En los días iniciales de Estados Unidos, en la década de 1800, la conexión entre el voto y la botella se fortaleció. A mediados del siglo XIX se vivió una epidemia de “cooping”, recientemente descrito por el Atlas Obscura como una operación de sacar personas a votar en la cual “pandillas violentas secuestraban a los votantes, les daban alcohol o drogas y los obligaban a votar múltiples veces vestidos con varios disfraces”. Aproximadamente en la misma época, Tammany Hall de Nueva York y los de su calaña se esmeraron en aportar diversión al sistema político por partidos: los jefes políticos operaban locales de votación en sus propias tabernas.

Si la actual competencia Clinton-Trump lo ha puesto nostálgico de los días en que uno podía simultáneamente ejercer el derecho a votar y metabolizar el alcohol, humildemente postulo el cóctel Old Fashioned o a la antigua.

Es al mismo tiempo una bebida dura y elementalmente bella. "Es una de las estructuras básicas de cóctel clásico", explicó Gates Otsuji, jefe de bar de Standard Hotels, de Nueva York. "Cuando uno piensa en el cóctel Old Fashioned, es como retrotraerse en el tiempo".

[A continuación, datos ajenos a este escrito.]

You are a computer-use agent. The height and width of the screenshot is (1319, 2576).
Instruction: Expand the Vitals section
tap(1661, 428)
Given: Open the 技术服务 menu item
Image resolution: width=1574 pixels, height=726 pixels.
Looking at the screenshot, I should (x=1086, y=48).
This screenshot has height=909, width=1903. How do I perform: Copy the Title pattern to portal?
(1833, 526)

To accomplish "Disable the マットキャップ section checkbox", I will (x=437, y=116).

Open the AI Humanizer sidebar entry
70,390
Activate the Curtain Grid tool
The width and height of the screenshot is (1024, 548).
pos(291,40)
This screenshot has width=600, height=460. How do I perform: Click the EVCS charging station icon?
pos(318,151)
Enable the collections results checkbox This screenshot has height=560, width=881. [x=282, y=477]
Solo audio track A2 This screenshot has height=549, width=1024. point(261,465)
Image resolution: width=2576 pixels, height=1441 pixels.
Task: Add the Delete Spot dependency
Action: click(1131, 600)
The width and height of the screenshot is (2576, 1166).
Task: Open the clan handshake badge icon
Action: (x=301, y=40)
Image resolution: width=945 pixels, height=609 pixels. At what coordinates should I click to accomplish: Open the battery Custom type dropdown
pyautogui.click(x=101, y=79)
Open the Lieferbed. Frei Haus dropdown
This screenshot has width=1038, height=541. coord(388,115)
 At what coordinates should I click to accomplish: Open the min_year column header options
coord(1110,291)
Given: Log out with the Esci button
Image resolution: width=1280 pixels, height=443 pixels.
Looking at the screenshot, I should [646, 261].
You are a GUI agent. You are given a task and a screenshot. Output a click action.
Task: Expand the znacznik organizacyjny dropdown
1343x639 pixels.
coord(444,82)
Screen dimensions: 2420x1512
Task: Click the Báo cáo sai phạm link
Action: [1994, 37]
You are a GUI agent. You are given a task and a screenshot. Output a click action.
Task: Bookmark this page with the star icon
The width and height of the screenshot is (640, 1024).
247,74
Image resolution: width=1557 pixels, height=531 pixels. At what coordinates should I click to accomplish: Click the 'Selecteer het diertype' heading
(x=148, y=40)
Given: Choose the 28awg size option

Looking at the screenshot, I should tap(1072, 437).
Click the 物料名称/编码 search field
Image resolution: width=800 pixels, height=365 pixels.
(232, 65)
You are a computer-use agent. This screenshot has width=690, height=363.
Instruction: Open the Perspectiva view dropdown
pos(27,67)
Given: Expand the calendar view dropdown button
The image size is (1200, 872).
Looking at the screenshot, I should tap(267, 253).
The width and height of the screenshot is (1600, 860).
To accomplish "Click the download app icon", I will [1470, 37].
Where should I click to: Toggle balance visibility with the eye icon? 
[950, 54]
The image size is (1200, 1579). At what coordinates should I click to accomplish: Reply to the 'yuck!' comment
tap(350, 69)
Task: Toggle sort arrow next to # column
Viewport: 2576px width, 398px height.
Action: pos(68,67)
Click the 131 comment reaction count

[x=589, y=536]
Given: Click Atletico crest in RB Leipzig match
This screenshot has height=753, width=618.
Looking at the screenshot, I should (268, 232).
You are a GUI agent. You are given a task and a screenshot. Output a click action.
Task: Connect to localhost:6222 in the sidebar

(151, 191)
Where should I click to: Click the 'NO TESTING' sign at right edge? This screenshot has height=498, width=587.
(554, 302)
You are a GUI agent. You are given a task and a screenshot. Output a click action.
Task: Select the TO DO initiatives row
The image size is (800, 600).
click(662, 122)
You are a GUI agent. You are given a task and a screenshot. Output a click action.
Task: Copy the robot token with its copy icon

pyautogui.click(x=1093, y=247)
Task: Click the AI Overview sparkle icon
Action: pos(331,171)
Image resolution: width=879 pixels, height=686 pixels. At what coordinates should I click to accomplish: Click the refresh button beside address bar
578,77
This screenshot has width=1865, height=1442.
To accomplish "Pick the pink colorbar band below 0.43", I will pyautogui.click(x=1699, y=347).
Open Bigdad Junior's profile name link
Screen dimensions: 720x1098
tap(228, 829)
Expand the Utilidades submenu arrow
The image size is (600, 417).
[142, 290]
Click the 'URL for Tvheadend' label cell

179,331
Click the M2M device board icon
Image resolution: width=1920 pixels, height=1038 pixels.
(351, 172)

Esta dinámica es especialmente cierta en época de elecciones. Cuando la palabra cóctel por primera vez apareció impresa, era para referirse a esta bebida, un debut que se produjo en el contexto de emitir votos. En 1806, el editor de un diario llamado The Balance and Columbian Repository, de Hudson, estado de Nueva York, respondió a un lector confundido por una mención circunstancial de “cock-tail”:

"Cock-tail, entonces, es un licor estimulante, compuesto de alcoholes de cualquier tipo, azúcar, agua y bíter. Se supone que es una excelente poción para la votación por cuanto endurece el corazón y envalentona, a la vez que embriaga la cabeza. Se dice que es, también, de gran uso para un candidato demócrata: porque, después que una persona ha tragado un vaso de él, está dispuesto a tragarse cualquier otra cosa".

Además, la tradición del Old Fashioned es democrática con “d” minúscula: diversa y pluralista. Si bien se lo prepara típicamente con centeno o bourbon, funcionará con cualquier otro licor de base; las alternativas famosas incluyen el brandy, el ron y el aguardiente de manzana que templó gratamente a los soldados de Washington en el río Delaware.

Más aun, es uno de esos cócteles que son perfectamente aceptables de armar en el vaso que, por supuesto, es un vaso anticuado.

Al señalar que es apropiado dejar a un lado el vaso mezclador, estoy también tratando de insinuar que el Old Fashioned sobrevivirá al desinterés del barman hogareño por el control de calidad según avanza la noche de las elecciones. Como la república, marcha adelante.